An obsessed and bullied cinema devotee murders his tormentors via movie scene recreations - rarely has Hollywood portrayed its own audience as potential serial killers who emulate what they see on screen. The surprise here is that the killer's inspiration isn't always horror movies, but rather gangster flicks and even Hopalong Cassidy westerns, genres whose inherent violence is often overlooked, or at least under acknowledged.

Another surprise – Fade to Black isn’t even a horror movie. It’s a psychological thriller that shares little in common with the then-burgeoning slasher genre, as marketed on its original release (coming after the indie hit Halloween, which shared a producer with Fade to Black, but before the onslaught of studio copycats like Friday the 13th, etc).

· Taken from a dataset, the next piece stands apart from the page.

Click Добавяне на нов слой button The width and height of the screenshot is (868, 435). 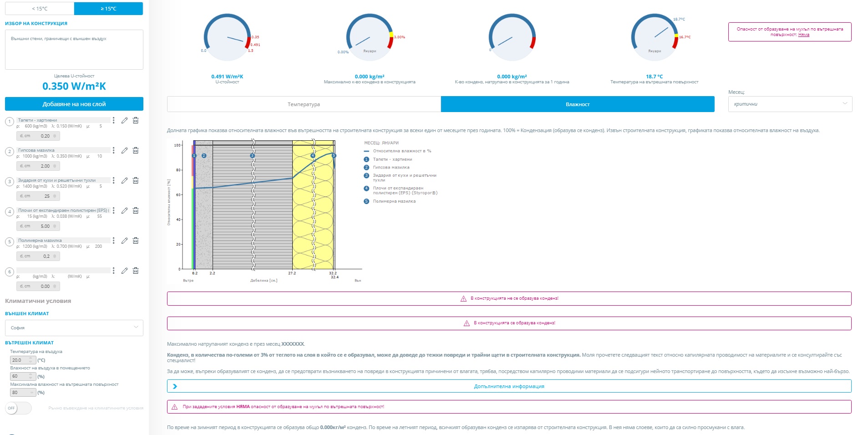coord(74,104)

Dennis Christopher - lauded for his geeky role in Breaking Away, but who I was more familiar with in 1980 from the previous year’s California Dreaming - found perhaps his greatest role as movie buff Eric Binford, a skinny, shy pasty-faced loner who works on the outskirts of the movie biz (delivering film canisters on a ratty company scooter) and patterns every aspect of his life after the films he adores. When bullies and scammers drive him over the edge (one played by young Mickey Rourke!), he retreats into a dream world full of movie-informed revenge fantasies, that he at first only tries to enact by frightening people, not hurting them.

For quite a while, almost everyone else in the movie is the bad guy (and gal), not Binford.

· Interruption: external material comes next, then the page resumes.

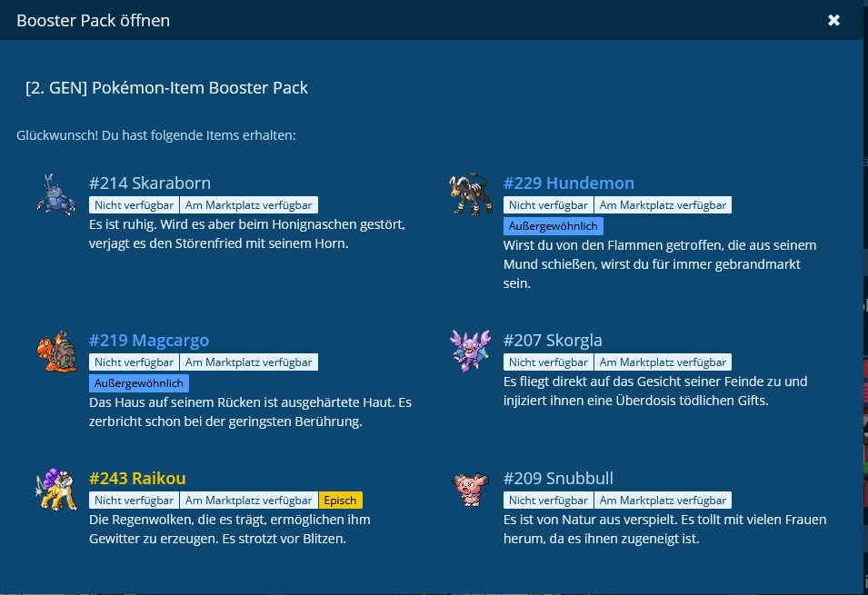The width and height of the screenshot is (868, 595).
Task: Click Außergewöhnlich badge under Magcargo
Action: pos(138,383)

It’s important to the character that Binford doesn’t set out to commit murder, but rather to scare people. The first death, his abusive Aunt (a former actress who may actually be his Mom), is basically a wheelchair accident. One almost doesn’t notice that Binford only gives the chair the slightest push, just to get her away from him, before a malfunctioning switch on the chair sends her toppling down some stairs.

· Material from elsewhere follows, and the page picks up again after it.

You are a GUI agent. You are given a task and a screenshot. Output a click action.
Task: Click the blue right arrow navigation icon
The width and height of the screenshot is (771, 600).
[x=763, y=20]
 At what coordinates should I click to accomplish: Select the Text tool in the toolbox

In the original script, when he starts dressing up as Dracula, it was to chase a prostitute who had mocked his attempt at a hookup, and he then kills her like a vampire, biting her throat. Dennis Christopher, in one of many instances where he completely rewrote the script with his own ideas, insisted that it would be better for the hooker to be so terrified that she accidentally falls, killing herself by getting impaled on a white picket fence post. This at first horrifies Binford. But then he notices the piece of wood, protruding from her neck, and seeing what seems a “bloody stake” plunges him at that moment into the fantasy film world, more or less permanently.

He touches the wound with an incredulous expression, places his bloody fingers up to his lips and, with only the barest flutter of hesitation – or is it anticipation? – tastes the essence of his victim. Once he’s tasted blood, he’ll never emerge from that dream state again (or will he? He may actually have one more lucid moment, as I’ll speculate on shortly).

Binford eventually takes it to the next lethal step and starts killing off his tormentors by enacting famous movie scenes. Film buffs will love all the winking references to and scenes from classic cinema, and the Marilyn Monroe look-a-like lead actress (Australian model Linda Kerridge) does one of the most convincing Marilyn impersonations ever.

It’s when Binford first meets the sex goddess doppelganger, also named Marilyn, that he starts losing touch with reality. He impresses her enough with his knowledge of movie trivia that she kind of tricks him into setting up a date with her, which sets off Binford’s fantasies to the point where he tells his mean old Aunt and his even more abusive boss that he has a date with the actual Marilyn Monroe.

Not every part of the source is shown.